BRANDON — It felt like they stood 40 feet above the ground.
But through the peep hole in the apartment's front door, she could only see yellow. Something was not right.
So at the second-floor family room window, Donna Waters told her 12-year-old daughter to jump.
"I just knew we had to get out, or we were going to die," Waters, 41, said.
Heavy flames engulfed their eight-unit, two-story apartment building around 1 a.m. Tuesday, said Hillsborough County Fire-Rescue spokesman Ray Yeakley.
Investigators are still determining the cause of the fire at the Village of Brandon, a complex near the intersection of Bloomingdale Avenue and Kings Avenue.
The fire appears to have started outside, Yeakley said, eluding smoke detectors at first. Then it spread up into the roof.
"The main entrance area was a box of fire," he said.
It appeared there was just one way out.
A hissing sound had roused Waters from bed minutes before as light flooded through her bedroom window. Through the blinds, she saw flames.
Waters ran to her daughter's bedroom and woke her. Sleepy, Veroniqua thought her mother's frantic behavior meant they were late for school.
At the family room window, Waters knocked out the screen.
Is it safe to go out the front door? she shouted to her neighbors below.
The answer came back: No way.
Honey, she said to Veroniqua, you've got to go. You have to go, she repeated three times to her frightened daughter.
Veroniqua landed, picking up some cuts and bruises.
Then it was Waters' turn.
She grabbed her purse and went out the window.
For just a second, she dangled from the ledge with a strength she knows she doesn't have.

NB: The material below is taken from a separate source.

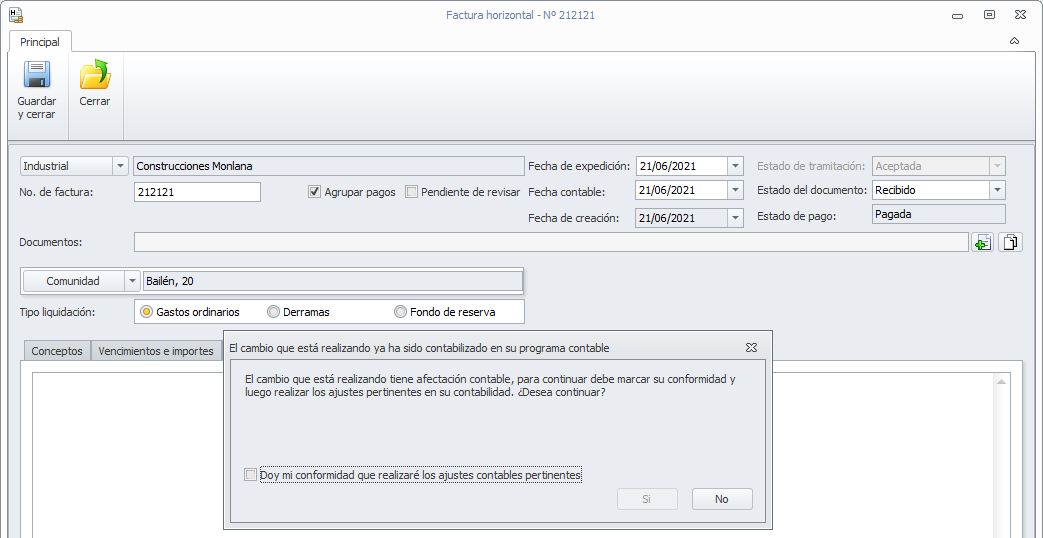Viewport: 1043px width, 538px height.
Task: Click the Comunidad button
Action: pyautogui.click(x=73, y=281)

And then, skin ripping off her fingers, she fell.
Safely on the ground below, Waters watched with her neighbors as their homes burned. She lost everything — furniture, clothes, her kids' school projects. A painting of her dead mother, gone.

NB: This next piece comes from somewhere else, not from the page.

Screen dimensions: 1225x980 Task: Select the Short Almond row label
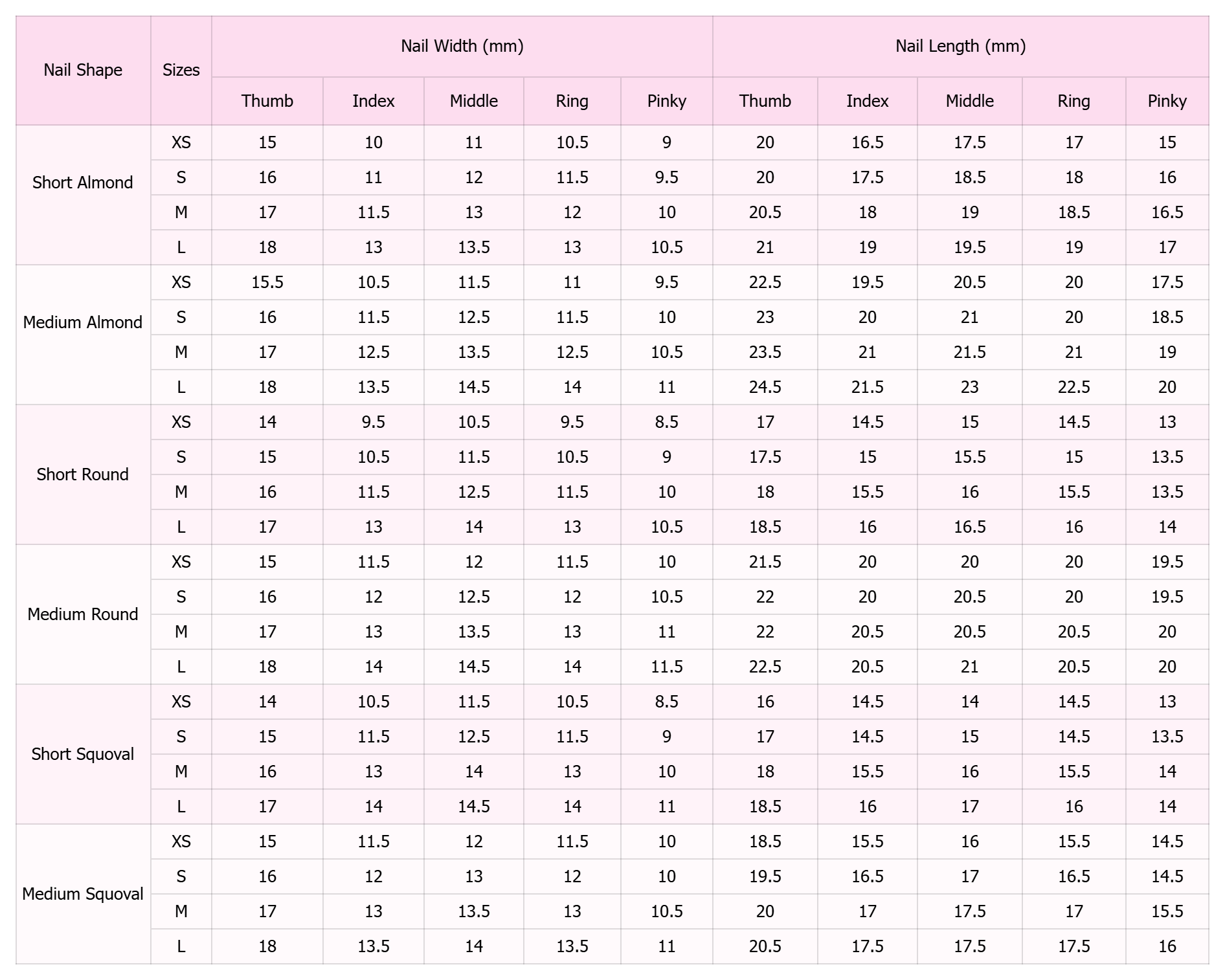pyautogui.click(x=83, y=183)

Barefoot, Waters and her daughter went to the hospital. Waters, a clerk of courts for Hillsborough County, wore the previous day's outfit that she had fallen asleep in. Veroniqua wore pajamas.
Waters badly broke her left arm. Surgery aims to fix that next week.
"I'm not so wonderful, but like I said, I'm alive," Waters said. "That is just the best thing in the world."
Mother and daughter, among 22 people displaced by the fire, spent the next few nights in a hotel, set up by the American Red Cross. They had almost nothing.
Veroniqua had snatched her cellphone before jumping but lamented forgetting the charger.
Friends bought Waters a new cellphone. Her sisters drove up from Fort Lauderdale with flip-flops.
Waters' co-workers gave her a coffeemaker, shampoo and towels.
Over the weekend, Waters planned to move into a new apartment while celebrating her birthday. The apartment is in the same complex as her old home, which no longer has a roof or floors.
But this time they'll live on the first floor. Because, Waters said, they don't ever want to jump out of a second-story window again.